» AIM OF THE TASK:
Set down the listing below verbatim, but only from its first line through the line containing "kilku ataków na statki handlowe (527, 1246)".

» DATA IN THIS EXERCISE:

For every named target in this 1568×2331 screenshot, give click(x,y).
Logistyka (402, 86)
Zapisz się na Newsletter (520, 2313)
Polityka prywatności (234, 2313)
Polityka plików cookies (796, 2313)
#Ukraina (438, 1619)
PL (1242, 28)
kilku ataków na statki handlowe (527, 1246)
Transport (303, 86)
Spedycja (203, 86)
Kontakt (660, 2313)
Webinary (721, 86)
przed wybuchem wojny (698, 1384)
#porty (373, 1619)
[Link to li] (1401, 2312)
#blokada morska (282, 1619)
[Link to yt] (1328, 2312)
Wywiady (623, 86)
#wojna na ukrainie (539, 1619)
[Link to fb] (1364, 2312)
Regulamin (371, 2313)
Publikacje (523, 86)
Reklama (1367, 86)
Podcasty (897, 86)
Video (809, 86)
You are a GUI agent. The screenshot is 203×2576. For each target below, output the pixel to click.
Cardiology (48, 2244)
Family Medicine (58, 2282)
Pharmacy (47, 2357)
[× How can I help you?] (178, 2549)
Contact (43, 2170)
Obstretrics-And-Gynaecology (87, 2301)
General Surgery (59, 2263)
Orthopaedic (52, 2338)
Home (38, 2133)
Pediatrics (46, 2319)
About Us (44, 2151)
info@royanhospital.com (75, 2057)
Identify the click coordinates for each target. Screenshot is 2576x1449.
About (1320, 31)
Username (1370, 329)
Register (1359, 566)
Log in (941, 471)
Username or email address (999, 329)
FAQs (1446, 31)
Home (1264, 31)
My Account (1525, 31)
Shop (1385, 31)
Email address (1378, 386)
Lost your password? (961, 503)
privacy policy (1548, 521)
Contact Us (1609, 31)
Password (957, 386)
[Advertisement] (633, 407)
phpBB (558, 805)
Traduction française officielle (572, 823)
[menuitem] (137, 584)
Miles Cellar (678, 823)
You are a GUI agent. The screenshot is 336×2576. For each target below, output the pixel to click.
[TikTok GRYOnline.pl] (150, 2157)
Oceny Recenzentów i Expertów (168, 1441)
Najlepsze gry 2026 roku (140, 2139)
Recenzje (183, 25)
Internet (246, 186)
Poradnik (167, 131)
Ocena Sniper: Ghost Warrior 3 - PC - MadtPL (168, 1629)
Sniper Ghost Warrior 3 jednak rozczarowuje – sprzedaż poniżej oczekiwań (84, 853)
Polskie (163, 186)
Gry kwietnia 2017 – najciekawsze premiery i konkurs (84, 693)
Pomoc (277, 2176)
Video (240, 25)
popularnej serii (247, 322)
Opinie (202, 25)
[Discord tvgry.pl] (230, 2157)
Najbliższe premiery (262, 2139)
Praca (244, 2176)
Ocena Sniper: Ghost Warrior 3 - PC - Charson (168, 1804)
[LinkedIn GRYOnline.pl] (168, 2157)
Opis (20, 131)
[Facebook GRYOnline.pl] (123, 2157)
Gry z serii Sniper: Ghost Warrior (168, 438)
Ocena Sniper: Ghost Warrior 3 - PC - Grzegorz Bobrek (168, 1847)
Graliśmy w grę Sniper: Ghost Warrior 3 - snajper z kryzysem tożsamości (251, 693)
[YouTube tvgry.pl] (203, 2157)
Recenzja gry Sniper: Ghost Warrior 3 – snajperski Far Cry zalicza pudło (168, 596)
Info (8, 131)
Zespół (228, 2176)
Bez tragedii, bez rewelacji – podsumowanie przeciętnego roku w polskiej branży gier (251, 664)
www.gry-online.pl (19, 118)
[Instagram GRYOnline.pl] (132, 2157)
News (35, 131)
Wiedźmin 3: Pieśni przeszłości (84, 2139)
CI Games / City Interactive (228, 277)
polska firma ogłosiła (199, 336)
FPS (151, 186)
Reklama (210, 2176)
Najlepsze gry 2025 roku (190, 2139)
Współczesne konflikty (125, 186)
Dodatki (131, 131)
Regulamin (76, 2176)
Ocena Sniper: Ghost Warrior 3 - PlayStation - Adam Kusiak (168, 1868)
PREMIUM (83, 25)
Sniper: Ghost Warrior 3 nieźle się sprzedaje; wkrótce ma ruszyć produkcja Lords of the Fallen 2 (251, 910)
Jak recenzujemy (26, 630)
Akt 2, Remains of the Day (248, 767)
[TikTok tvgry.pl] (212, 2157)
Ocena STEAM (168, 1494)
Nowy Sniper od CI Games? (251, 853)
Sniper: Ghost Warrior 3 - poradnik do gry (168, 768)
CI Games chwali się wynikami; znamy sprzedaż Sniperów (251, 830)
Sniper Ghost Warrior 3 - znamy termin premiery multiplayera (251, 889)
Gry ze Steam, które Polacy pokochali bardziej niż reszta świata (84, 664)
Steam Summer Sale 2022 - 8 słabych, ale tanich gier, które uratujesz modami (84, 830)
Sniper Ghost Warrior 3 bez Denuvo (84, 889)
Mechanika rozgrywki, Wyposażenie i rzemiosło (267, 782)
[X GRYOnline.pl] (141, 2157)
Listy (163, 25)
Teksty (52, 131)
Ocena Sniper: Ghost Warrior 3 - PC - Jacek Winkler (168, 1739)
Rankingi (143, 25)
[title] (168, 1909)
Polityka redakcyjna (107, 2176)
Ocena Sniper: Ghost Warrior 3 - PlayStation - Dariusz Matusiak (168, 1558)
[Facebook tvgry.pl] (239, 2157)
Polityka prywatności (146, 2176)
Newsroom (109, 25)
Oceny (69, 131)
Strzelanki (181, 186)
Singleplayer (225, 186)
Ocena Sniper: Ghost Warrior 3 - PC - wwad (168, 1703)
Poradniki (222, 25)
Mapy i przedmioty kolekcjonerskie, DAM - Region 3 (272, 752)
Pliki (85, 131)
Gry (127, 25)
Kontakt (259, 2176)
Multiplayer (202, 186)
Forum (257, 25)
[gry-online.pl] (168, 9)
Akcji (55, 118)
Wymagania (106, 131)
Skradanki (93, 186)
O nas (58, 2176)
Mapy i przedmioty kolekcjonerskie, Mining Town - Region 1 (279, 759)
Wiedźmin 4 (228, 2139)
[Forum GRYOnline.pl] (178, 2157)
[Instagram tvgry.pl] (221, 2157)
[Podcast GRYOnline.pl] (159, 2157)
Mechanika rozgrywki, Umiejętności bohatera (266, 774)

» WRITTEN SOLUTION:
For every named target in this 1568×2331 screenshot, give click(x,y).
Logistyka (402, 86)
Zapisz się na Newsletter (520, 2313)
Polityka prywatności (234, 2313)
Polityka plików cookies (796, 2313)
#Ukraina (438, 1619)
PL (1242, 28)
kilku ataków na statki handlowe (527, 1246)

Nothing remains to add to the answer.